Sometimes the music of the moment seeps into the collective consciousness and influences everything. Take grunge, for instance: Creed felt Pearl Jam in its zeitgeist and held on tight. Or Brit-pop: Coldplay strained out the good from Radiohead. Now it seems like bands are swallowing the dubstep pill, but just absorbing the poisonous wub-wub bass drop drum break that made the genre so popular with tweakers. Now, every time a song has a drum break it will verge on the precipice of dubstep, no matter the original genre.

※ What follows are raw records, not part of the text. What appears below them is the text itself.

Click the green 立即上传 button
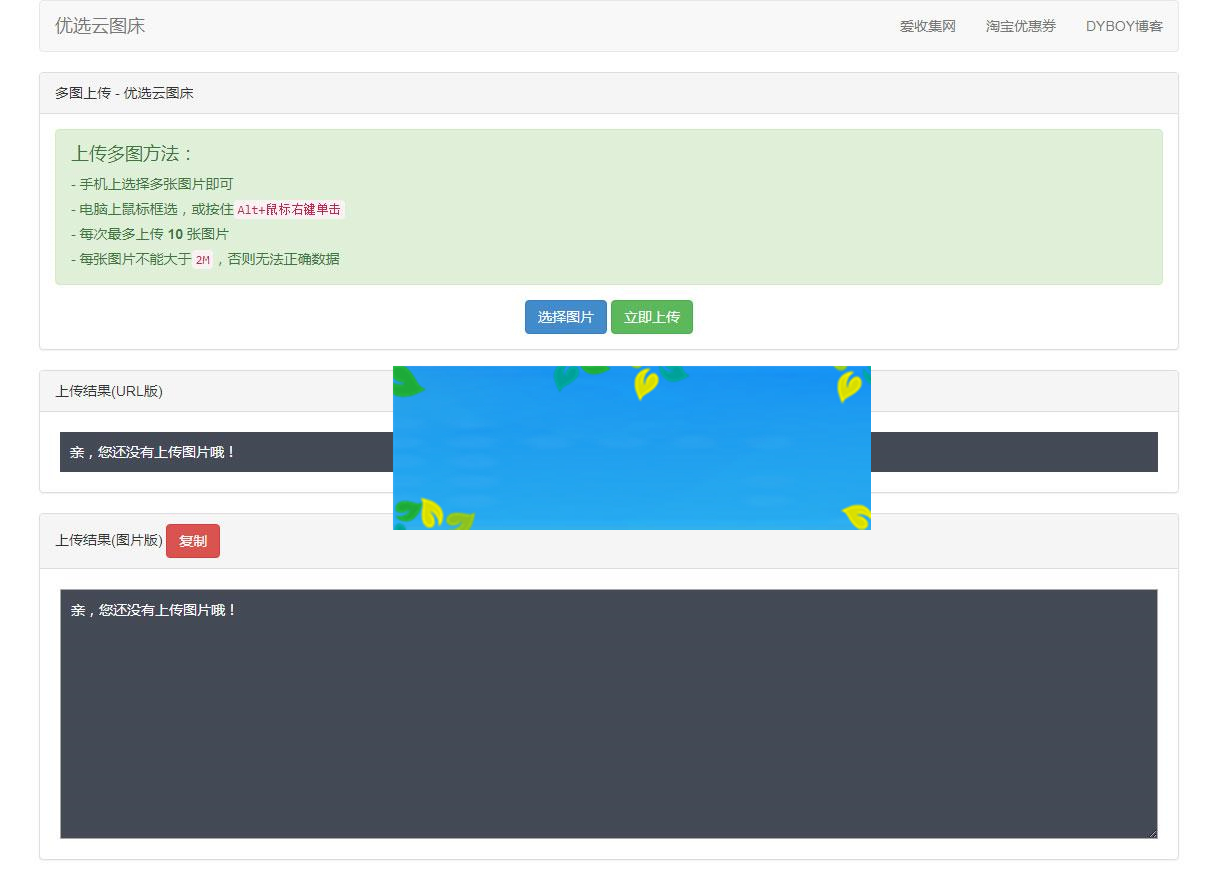1220x873 pixels. point(651,317)
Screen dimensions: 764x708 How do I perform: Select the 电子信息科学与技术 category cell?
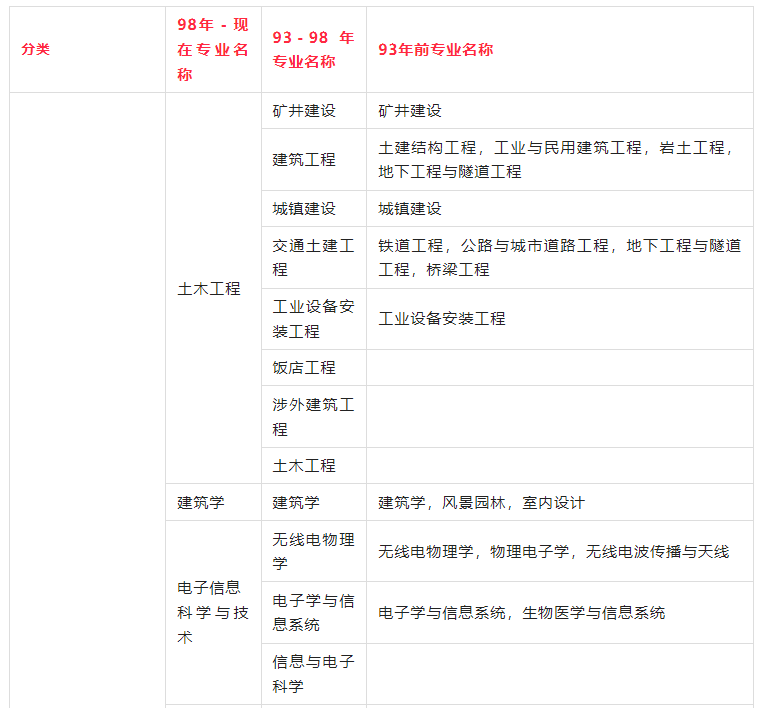click(213, 612)
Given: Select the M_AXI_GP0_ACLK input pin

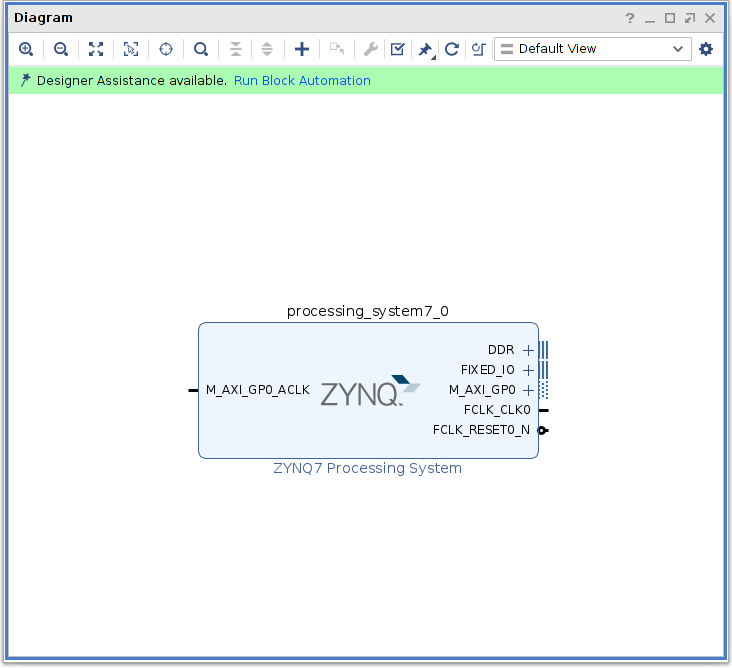Looking at the screenshot, I should [x=193, y=390].
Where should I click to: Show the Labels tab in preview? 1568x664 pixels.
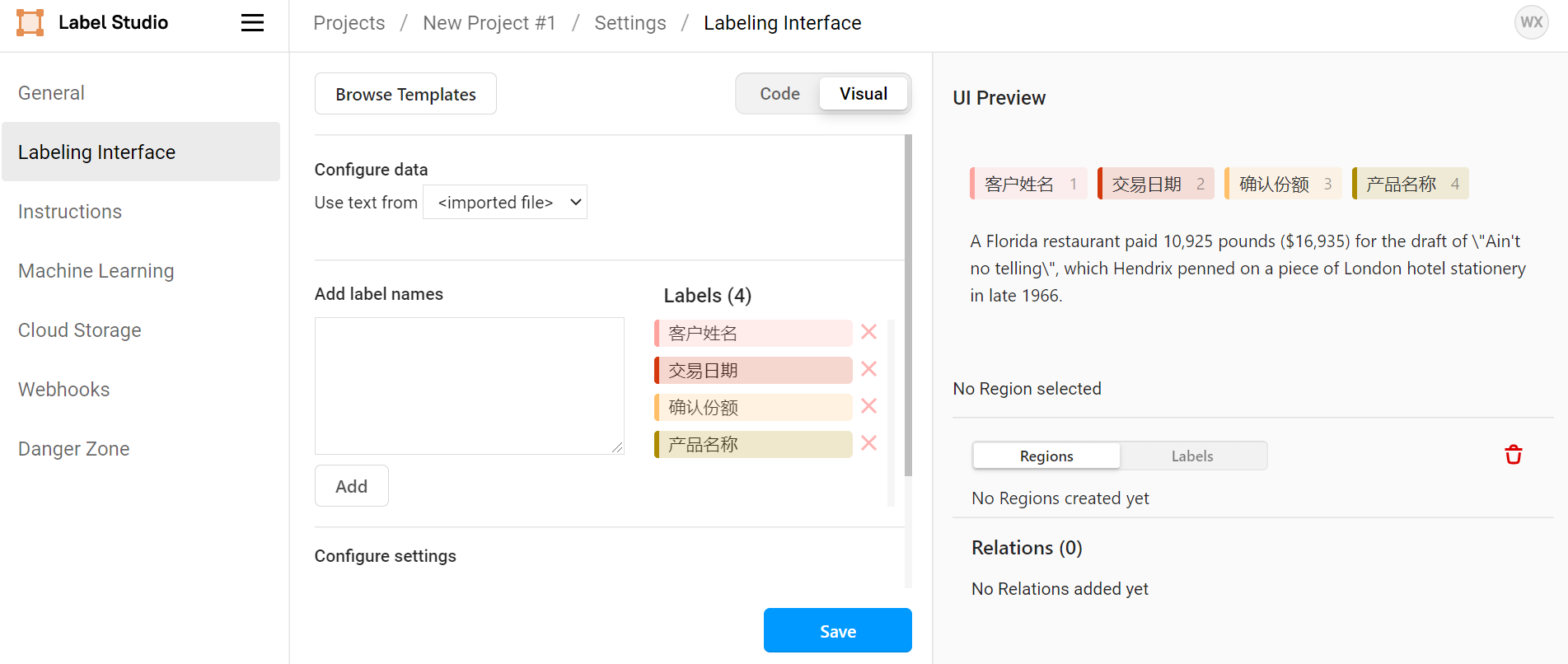click(1191, 456)
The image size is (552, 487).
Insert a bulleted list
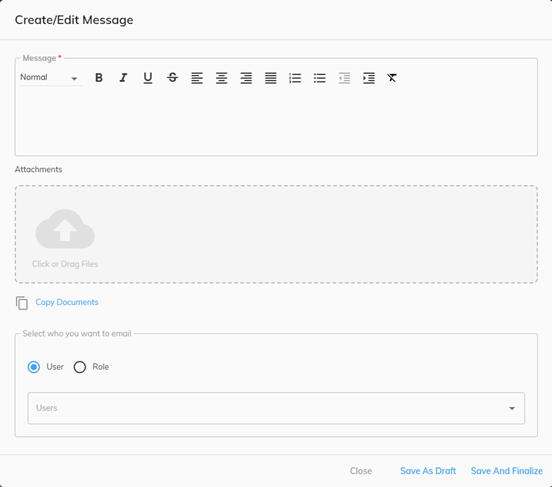point(320,78)
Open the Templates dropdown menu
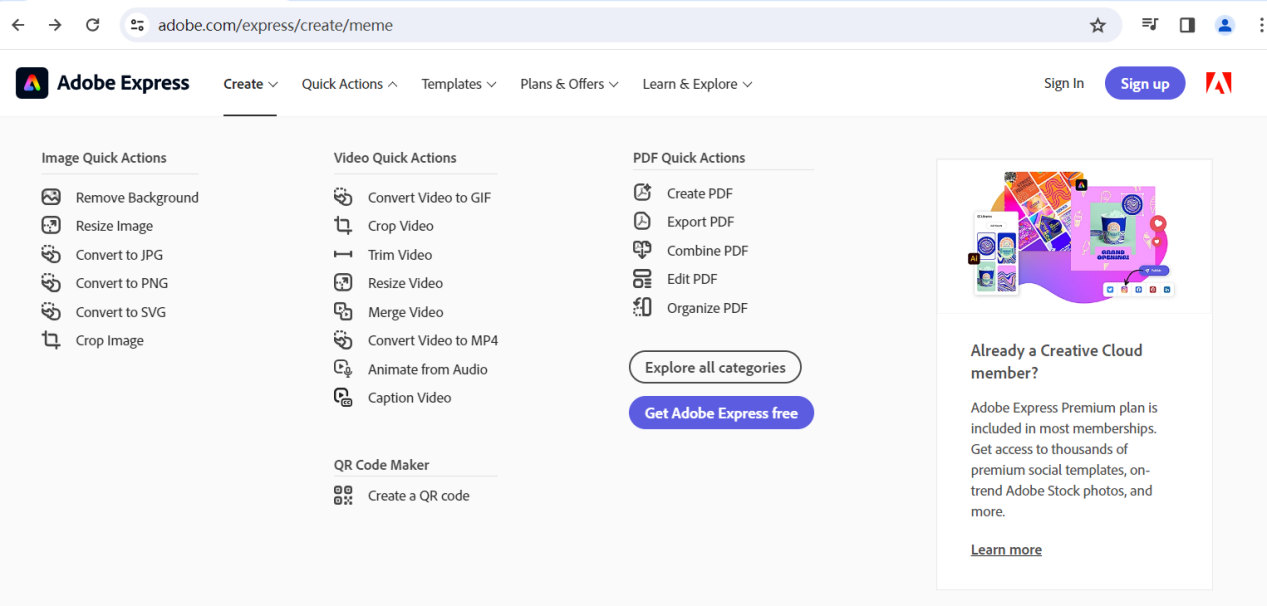Viewport: 1267px width, 606px height. click(458, 84)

Chris Garneau must back away from the edge. The synths and caveman drums on “Oh God” nod to MGMT, while the ahh- and ooh-filled vocals have been utilized by Arcade Fire imitators before. The melody is more grown-up and practiced, leading through a marching snare break with some Stankonia-era pitch-shifted worm vocals and a silver trumpet before heading back into the wordless vocal melody. Chan Marshall and Jim O’Rourke would be proud that their influences made it out into the world, as will all the folkies out there over-pronouncing their Rs.
Winter Games is cute and innocuous, like dressing for an inch-deep snowfall in handmade boots and thick socks. At the same time, the reverb permeating every song gives it a depth that will lose impact when translated into real life. God bless these technological advancements that make sounds appear bigger than they are, that make affected vocals sound genuine, that make a 1 + 0 binary beat sound bigger than Bohnam’s kick drum in a church hall. Without them, where would we be as listeners? How would we be able to navigate the modern music landscape without a grasp of what a standard iOS program can do to acoustic music? But Pearl Jam’s reverb was just right, and Radiohead’s dryness never failed them. In the wrong hands, they are just effects and not enhancements, adding nothing to the music, but a facade over a flimsy frame. On iPod headphones Winter Games is okay, but put it through the ringer of real speakers and all the shiny shortcuts and flaws begin to show.